Pictured here are members of NADNA. Back row (left to right) Winona Reid, Connie Williams, Liam Yazzie-Reid, and Tanner Yazzie-Reid. Front row: Jamescita Peshlakai, James Peshlakai, Christina Carr, Millicent Gray, and Joshua Lavar Butler (Photo by Patrick Carr).

Pictured here are members of NADNA. Back row (left to right) Winona Reid, Connie Williams, Liam Yazzie-Reid, and Tanner Yazzie-Reid. Front row: Jamescita Peshlakai, James Peshlakai, Christina Carr, Millicent Gray, and Joshua Lavar Butler (Photo by Patrick Carr).

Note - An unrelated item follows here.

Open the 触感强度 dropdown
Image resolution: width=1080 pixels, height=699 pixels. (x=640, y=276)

FLAGSTAFF-The Native American Democrats of Northern Arizona (NADNA) celebrated the Native American Right to Vote Day on July 14 with a morning honor prayer by James Peshlakai, a 2-mile honor walk at Buffalo Park, and an open house at the Coconino County Democratic Party (CCDEM) headquarters in Flagstaff.

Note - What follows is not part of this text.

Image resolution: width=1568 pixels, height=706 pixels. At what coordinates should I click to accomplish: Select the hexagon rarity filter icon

It's been nearly 60 years since Native Americans were given the right to vote in the United States. On June 26, Gov. Janet Napolitano signed a proclamation to establish July 15 as the Native American Right to Vote Day. It was on this day in 1948 that the Arizona Supreme Court overruled a 20-year precedent and extended voting rights to all Native Americans in Arizona.

Peter Porter of the Gila River Indian Community, Frank Harrison and Harry Austin of the Ft. McDowell Yavapai Nation were three key individuals that made it possible for Native Americans to vote in Arizona.

"These individuals had the courage to fight and bring justice to Arizona Natives," said Arista La Russo, Democratic Party Tribal Outreach Director. "We need to encourage our Native people to register to vote and to be part of the political process."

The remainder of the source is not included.